If you live anywhere along the Texas coast, you know the name TWIA—the Texas Windstorm Insurance Association. For many of us, it’s the only game in town for wind and hail coverage. So, when the folks running it make a decision, it’s a good idea to pay attention.
Recently, the TWIA Board of Directors got together down in Corpus Christi for one of their big meetings. Now, I know what you’re thinking: a board meeting about a budget sounds about as exciting as watching paint dry.
But stick with me, because what they decided has a direct line to the cost of protecting your home. They voted on the operating budget for 2026, and it’s worth taking a minute to understand what’s changing.

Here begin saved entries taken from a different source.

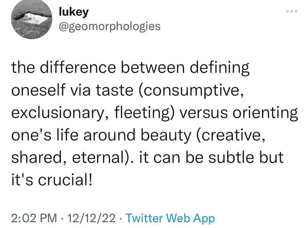Click the final word 'crucial!'
Screen dimensions: 304x228
coord(65,180)
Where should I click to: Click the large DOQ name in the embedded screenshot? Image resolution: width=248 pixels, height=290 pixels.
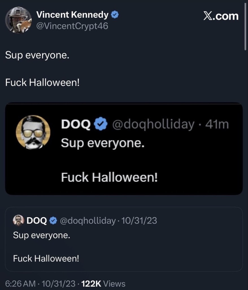(x=76, y=124)
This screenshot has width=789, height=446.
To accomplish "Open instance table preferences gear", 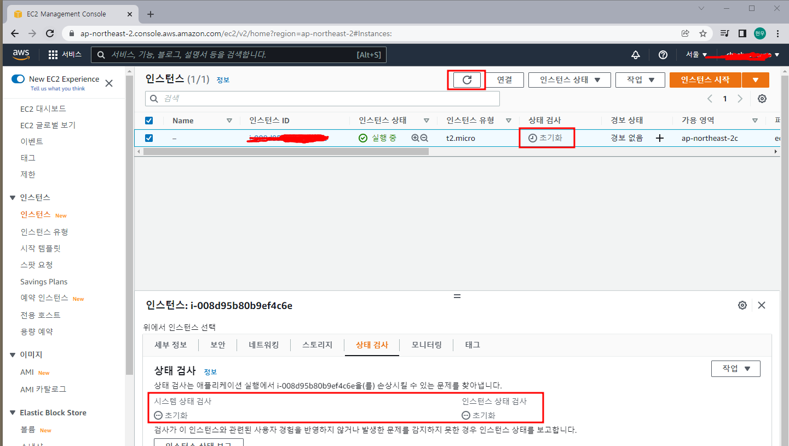I will [762, 99].
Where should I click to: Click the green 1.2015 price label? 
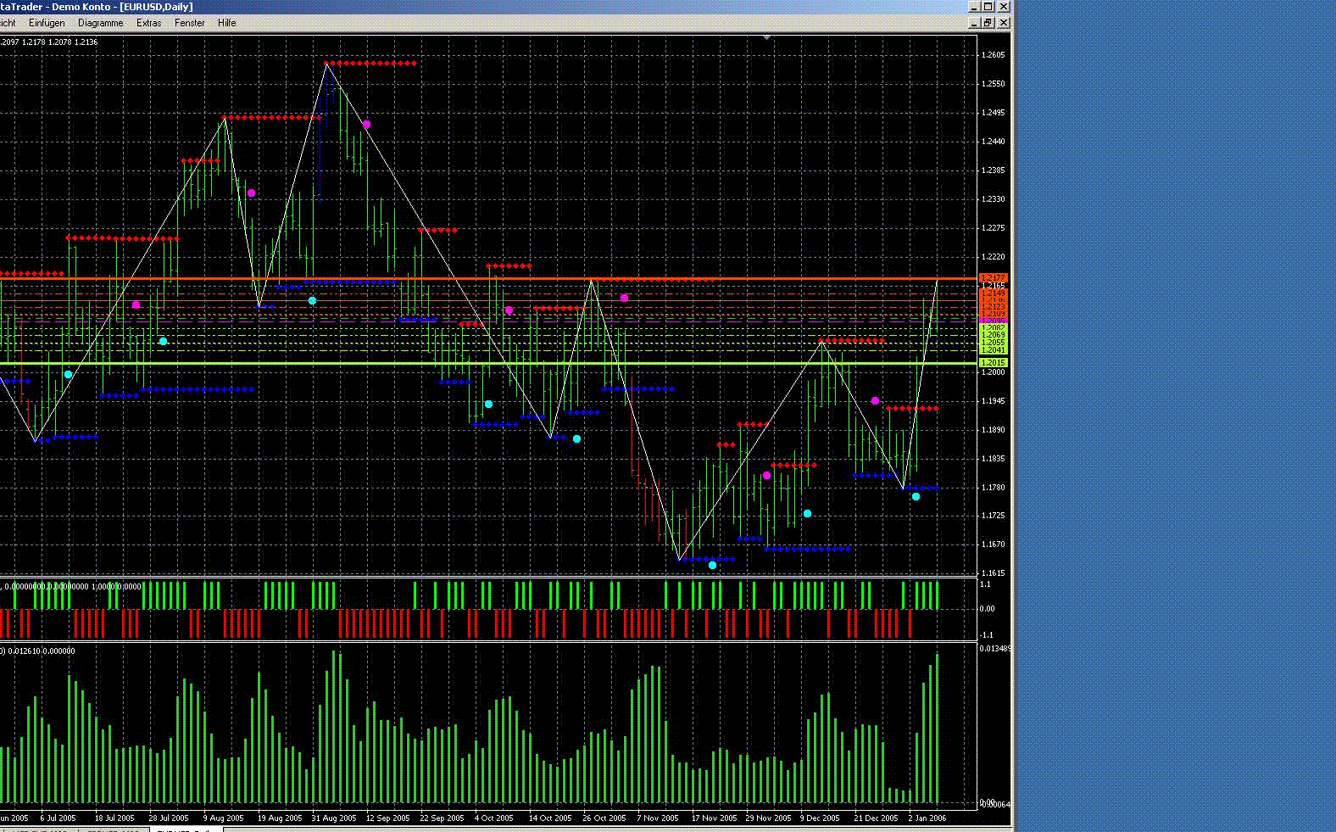[993, 363]
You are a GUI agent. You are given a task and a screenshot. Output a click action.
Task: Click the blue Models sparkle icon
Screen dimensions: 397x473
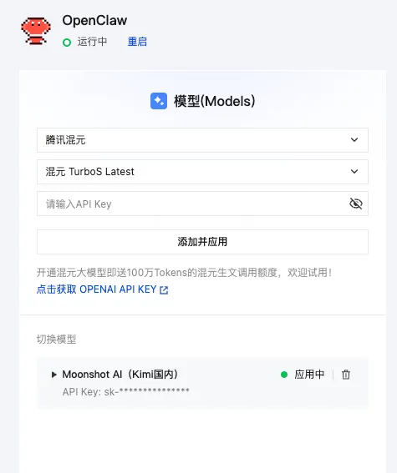(159, 101)
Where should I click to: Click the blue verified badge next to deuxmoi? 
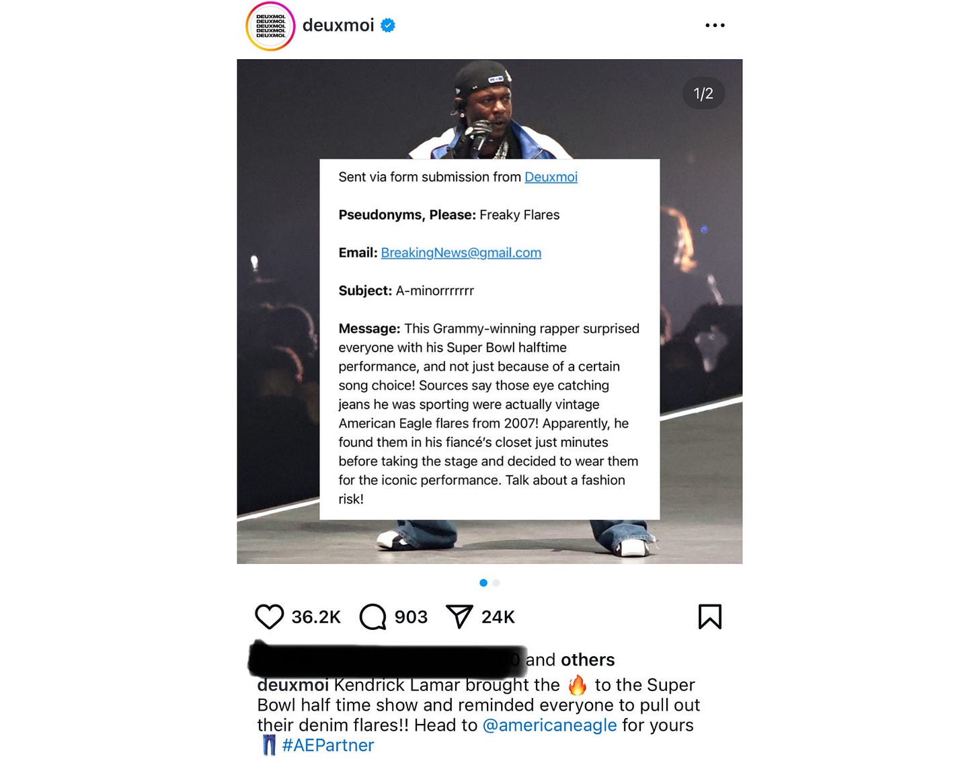click(x=388, y=26)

So, What Was Decided in Corpus Christi?
On November 4th, the board officially approved the association's spending plan for 2026. Think of this like setting a household budget, but for a massive insurance association that covers billions of dollars in coastal property.
The headline from this meeting is a small but important shift in their expenses.
Here’s the key number: TWIA’s net operating expenses are budgeted to go up from 5.2% of its earned premium in 2025 to 5.5% in 2026.
I know, that sentence is a mouthful of insurance jargon. Let’s translate that into plain English.
Let's Unpack That "Operating Expense" Number
First, what’s “earned premium”? That’s basically the money TWIA collects from all of us for the coverage it provides over a certain period. It's their income.
And "net operating expenses"? These are the costs of simply keeping the lights on and running the business. This isn't the money they pay out for hurricane damage claims. Instead, it’s everything else:
- Salaries for their staff and claims adjusters
- The cost of office space and technology
- Agent commissions
- Legal fees and administrative costs
So, when we say their operating expenses are going from 5.2% to 5.5% of their income, it means they're planning to spend a slightly larger slice of the pie on running the association itself.
It might not sound like a huge jump—we’re only talking about three-tenths of a percent. But in an organization that deals with hundreds of millions of dollars, even small percentage changes can add up to a significant amount of money.
Why the Small Bump in Costs?
The official announcement didn't go into a ton of detail on the "why," but as someone who's watched this industry for years, we can make some pretty educated guesses. Running any organization, especially an insurance one, is getting more expensive.
For one, there's simple inflation. Everything from paper clips to software subscriptions costs more than it did last year.
There’s also the ever-increasing cost of technology. To process claims efficiently and manage policies for thousands of Texans, TWIA needs robust, modern systems. Those systems require constant investment, updates, and maintenance.
Finally, the cost of talent isn't going down. Attracting and retaining skilled underwriters, adjusters, and support staff in a competitive market means paying competitive wages. It’s a necessary cost to ensure the association is well-run, especially when a storm is brewing offshore.
What Does This Mean for Your Policy?
This is the question that really matters, right? How does TWIA’s internal budget affect your personal insurance premium?
It’s important to be clear: this budget vote is not a rate increase. Your premium isn’t automatically going up because of this decision.
However, the cost to run the association is one of the many ingredients that gets baked into the final rates they charge. Think of it this way: the premium you pay has to cover two main things:
- The expected cost of paying claims for future storms.
- The cost of operating the business (what we've been talking about).
When the cost of operating the business goes up, it puts pressure on the overall financial picture. While this 0.3% increase alone probably won’t trigger a rate change, it is one more factor that regulators and the board will have to consider when they do their annual rate review.
So, for now, you don’t need to do anything. But it’s a development we’ll be keeping a close eye on. It’s a small signal that the underlying costs of providing this critical coverage are slowly ticking upward. And in the world of insurance, it’s always the small signals that tell you where things are heading.